Se José não tivesse sido enviado ao Egito para preservar a vida, eles teriam morrido de fome. Se Cristo não tivesse morrido e ressuscitado, o mundo inteiro teria perecido por meio do pecado. Se Cristo tivesse vivido para sempre na carne, ainda que no meio da vinha arruinada desse mundo, Israel, sem que morresse, Ele não poderia ter melhorado a condição para o mundo. Ele precisava morrer, e ser o primogênito dos mortos ou então todos precisassem morrer. Nada poderia expiar o pecado, senão unicamente o Seu precioso sangue. Nada poderia dar vida a mortos, senão unicamente a vida do Ressuscitado – a vida dAquele que aniquilou a morte por meio de Sua morte.

Todas as bênçãos, aqui em figura, provêm desse verdadeiro José ressuscitado. Ele é senhor de todo Egito (Gênesis 45:26). Seus irmãos não são apenas perdoados, mas José “beijou a todos os seus irmãos e chorou sobre eles” (Gênesis 45:15). Que segurança de perdão confere isso. Mas isso não era tudo, pois eles foram abençoados com bênçãos terrestres na terra de Gósen. Nós, os crentes, não temos apenas perdão dos pecados por meio do sangue de Jesus, mas Deus tem nos abençoado nesse Cristo ressuscitado com todas as bênçãos nos lugares celestiais.
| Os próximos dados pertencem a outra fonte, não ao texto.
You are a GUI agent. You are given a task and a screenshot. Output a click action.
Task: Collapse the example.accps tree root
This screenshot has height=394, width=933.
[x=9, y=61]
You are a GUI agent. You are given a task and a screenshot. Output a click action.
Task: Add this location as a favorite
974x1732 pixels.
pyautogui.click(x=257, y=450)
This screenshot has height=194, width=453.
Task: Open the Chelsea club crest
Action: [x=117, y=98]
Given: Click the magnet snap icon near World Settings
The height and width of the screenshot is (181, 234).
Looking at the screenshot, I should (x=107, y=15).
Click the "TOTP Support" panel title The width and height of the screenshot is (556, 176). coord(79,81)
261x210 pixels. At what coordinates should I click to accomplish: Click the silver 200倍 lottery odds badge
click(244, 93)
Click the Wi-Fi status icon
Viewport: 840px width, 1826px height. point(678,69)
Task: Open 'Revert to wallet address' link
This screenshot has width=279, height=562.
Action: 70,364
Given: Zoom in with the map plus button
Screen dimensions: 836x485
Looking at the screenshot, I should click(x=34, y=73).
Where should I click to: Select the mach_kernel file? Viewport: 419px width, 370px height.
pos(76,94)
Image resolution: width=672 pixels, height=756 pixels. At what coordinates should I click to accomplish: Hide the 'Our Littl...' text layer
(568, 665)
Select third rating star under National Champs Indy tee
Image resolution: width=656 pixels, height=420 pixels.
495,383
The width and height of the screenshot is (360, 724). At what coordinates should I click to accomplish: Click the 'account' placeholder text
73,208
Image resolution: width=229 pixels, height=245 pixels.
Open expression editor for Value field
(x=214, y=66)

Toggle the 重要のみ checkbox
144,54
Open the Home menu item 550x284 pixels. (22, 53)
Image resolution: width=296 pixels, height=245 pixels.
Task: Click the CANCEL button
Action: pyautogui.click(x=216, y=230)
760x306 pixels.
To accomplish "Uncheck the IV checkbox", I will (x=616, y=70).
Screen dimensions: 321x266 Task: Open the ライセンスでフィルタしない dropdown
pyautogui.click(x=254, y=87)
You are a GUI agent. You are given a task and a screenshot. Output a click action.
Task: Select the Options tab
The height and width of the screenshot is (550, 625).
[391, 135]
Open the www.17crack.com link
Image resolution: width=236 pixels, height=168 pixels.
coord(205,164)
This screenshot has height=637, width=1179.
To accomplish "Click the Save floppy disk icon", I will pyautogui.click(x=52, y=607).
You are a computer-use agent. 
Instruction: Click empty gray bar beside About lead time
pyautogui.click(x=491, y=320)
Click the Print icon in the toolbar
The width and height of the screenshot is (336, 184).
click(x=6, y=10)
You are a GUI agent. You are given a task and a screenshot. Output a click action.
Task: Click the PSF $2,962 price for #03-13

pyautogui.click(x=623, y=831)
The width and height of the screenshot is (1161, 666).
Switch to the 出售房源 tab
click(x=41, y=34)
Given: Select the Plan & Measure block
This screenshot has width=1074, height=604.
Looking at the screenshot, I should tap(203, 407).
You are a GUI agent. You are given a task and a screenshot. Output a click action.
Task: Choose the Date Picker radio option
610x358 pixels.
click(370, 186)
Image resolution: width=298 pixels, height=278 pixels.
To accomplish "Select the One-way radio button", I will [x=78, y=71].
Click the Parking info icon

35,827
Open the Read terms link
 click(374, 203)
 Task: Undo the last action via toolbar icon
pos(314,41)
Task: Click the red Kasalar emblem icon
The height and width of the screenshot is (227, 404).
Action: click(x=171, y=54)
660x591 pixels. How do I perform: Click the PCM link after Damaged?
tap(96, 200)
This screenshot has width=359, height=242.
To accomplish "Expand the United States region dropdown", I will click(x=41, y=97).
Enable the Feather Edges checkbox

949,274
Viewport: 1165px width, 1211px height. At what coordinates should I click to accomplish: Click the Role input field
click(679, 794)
Agora, irmão, para sua alegria e conforto eternos, pense no seguinte: quão vis fossem os homens matando a Jesus, foi o próprio Deus quem ordenou que Ele deveria morrer essa morte de cruz, com o expresso propósito de te salvar com uma grande salvação (Atos 2:23). Deus O mandou com esse mesmo propósito. Jesus morreu para cumprir o propósito de te limpar de todo pecado, e de fazer de ti parte de uma nova criação, onde o pecado nunca pode estar presente e onde a corrupção da morte nunca pode entrar.

Isso é algo bendito: o pecado nunca pode estragar a nova criação de Deus no Cristo ressuscitado! Que graça maravilhosa e estupenda! O propósito eterno de Deus e Sua maior obra se contempla, desse modo, como uma sombra, na história de José.